Health workers in hospitals pledged on Wednesday to fight against damaging NHS reforms and privatisation that risk dividing the work of unions.
Primary care trust commissioner Amanda Duggan of Huddersfield health branch hit out against the Health and Social Care Act and the privatisation it will cause. She warned that by dividing the NHS, they were dividing the unions.
"Next year I don't know whether I'm going to have a job as PCTs are to be divided.
"But, in order to secure multi-million-pound contracts for patient services, private companies are not going to deliver them to the standards promised.
"We need to stop them now before all the hard work of our predecessors is wasted."
Ms Duggan spoke at the final day of Unison's health conference, calling for the development of an organising strategy to meet the challenges of any qualified provider policy and members affected by it.
Delegates warned that the policy would create massive expansion of private provision in health care, fragment the NHS, reduce terms and conditions of staff and drive down quality of care.
Conference also heard the damaging effects on patients and NHS staff of privatisation of NHS shared services in England and called on the service group executive to keep all NHS services in-house.
NHS 24 spokesman Kenny Woods called for a campaign for greater transparency around the costs of current and future outsourcing.
He said: "We are dealing with a government obsessed with the privatisation of the health service.
"The only ones that benefit from outsourcing are the private companies that stand to profit from them.

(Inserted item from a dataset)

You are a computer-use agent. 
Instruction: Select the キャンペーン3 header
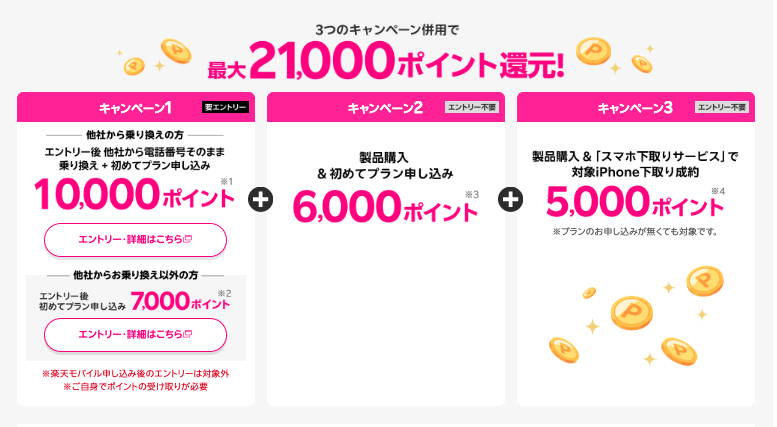(x=635, y=107)
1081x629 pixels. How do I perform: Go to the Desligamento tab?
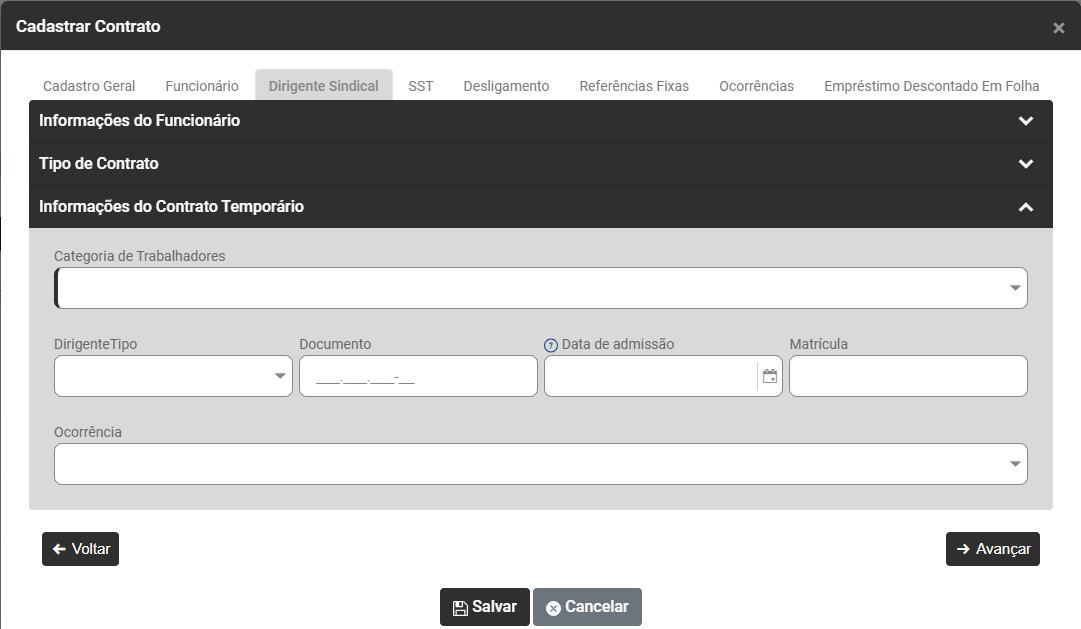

Privatisation has failed in terms of efficiency."
Yorkshire health branch's Melanie Jones flagged the need to investigate ways of lodging legal trade disputes at every stage of the privatisation process.
"Pay and conditions will suffer from privatisation," she said.
"When we are prepared to fight outsourcing Unison must be able to support whenever possible legal trades disputes. We need every weapon at our disposal."